[Your goal] From the entries below, reproduce exactly the line containing "338x377 pixels.", the line containing "Select the Calligraphy", and every line in between, with nothing added.

[Data to examine]
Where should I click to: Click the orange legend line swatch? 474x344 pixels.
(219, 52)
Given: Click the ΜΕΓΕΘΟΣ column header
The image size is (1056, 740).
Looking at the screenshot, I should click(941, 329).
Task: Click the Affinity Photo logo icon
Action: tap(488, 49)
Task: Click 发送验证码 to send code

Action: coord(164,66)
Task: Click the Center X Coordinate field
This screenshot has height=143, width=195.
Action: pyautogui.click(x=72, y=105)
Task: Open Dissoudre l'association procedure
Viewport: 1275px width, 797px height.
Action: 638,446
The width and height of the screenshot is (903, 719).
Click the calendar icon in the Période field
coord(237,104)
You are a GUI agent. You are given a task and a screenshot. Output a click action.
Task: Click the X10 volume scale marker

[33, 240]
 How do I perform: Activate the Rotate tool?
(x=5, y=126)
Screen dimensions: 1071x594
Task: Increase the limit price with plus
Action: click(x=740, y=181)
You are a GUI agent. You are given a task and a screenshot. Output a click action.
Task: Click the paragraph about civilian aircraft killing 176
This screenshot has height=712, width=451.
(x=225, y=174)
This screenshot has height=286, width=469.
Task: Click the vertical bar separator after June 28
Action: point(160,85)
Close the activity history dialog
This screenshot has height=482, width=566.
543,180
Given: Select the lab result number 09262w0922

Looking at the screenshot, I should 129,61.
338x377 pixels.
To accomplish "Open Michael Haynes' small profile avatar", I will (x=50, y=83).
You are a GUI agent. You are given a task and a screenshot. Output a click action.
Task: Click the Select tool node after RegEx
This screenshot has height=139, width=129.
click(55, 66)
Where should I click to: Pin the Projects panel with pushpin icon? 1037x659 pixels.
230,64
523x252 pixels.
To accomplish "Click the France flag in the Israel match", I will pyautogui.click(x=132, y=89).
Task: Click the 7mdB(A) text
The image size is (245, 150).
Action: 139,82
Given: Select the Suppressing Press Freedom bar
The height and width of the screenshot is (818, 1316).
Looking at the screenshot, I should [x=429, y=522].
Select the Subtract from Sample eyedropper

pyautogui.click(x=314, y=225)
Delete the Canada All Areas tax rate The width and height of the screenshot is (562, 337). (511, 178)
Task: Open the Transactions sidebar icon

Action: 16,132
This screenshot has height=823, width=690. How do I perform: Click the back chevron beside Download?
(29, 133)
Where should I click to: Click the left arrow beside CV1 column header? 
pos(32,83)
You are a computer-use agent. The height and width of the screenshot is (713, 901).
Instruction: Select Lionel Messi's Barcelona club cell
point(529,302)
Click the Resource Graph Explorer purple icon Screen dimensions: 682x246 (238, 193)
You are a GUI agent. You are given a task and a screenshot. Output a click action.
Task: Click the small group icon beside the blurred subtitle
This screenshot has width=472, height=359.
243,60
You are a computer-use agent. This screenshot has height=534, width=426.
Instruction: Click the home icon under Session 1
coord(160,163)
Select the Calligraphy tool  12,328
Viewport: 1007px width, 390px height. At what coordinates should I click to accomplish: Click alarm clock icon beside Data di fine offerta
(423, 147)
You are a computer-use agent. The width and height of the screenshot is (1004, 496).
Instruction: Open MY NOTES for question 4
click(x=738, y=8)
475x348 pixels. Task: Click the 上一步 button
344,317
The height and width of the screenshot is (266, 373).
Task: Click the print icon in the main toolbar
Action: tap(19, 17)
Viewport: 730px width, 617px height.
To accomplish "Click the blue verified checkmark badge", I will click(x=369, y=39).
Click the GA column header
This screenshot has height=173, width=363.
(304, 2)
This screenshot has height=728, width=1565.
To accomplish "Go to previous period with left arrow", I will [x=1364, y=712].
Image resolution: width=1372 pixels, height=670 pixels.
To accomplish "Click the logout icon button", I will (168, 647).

[Output for this exercise]
338x377 pixels.
To accomplish "Open Michael Haynes' small profile avatar", I will (x=50, y=83).
You are a GUI agent. You are given a task and a screenshot. Output a click action.
Task: Click the Select tool node after RegEx
This screenshot has height=139, width=129.
click(55, 66)
Where should I click to: Pin the Projects panel with pushpin icon? 1037x659 pixels.
230,64
523x252 pixels.
To accomplish "Click the France flag in the Israel match", I will pyautogui.click(x=132, y=89).
Task: Click the 7mdB(A) text
The image size is (245, 150).
Action: 139,82
Given: Select the Suppressing Press Freedom bar
The height and width of the screenshot is (818, 1316).
Looking at the screenshot, I should [x=429, y=522].
Select the Subtract from Sample eyedropper

pyautogui.click(x=314, y=225)
Delete the Canada All Areas tax rate The width and height of the screenshot is (562, 337). (511, 178)
Task: Open the Transactions sidebar icon

Action: 16,132
This screenshot has height=823, width=690. How do I perform: Click the back chevron beside Download?
(29, 133)
Where should I click to: Click the left arrow beside CV1 column header? 
pos(32,83)
You are a computer-use agent. The height and width of the screenshot is (713, 901).
Instruction: Select Lionel Messi's Barcelona club cell
point(529,302)
Click the Resource Graph Explorer purple icon Screen dimensions: 682x246 (238, 193)
You are a GUI agent. You are given a task and a screenshot. Output a click action.
Task: Click the small group icon beside the blurred subtitle
This screenshot has width=472, height=359.
243,60
You are a computer-use agent. This screenshot has height=534, width=426.
Instruction: Click the home icon under Session 1
coord(160,163)
Select the Calligraphy tool  12,328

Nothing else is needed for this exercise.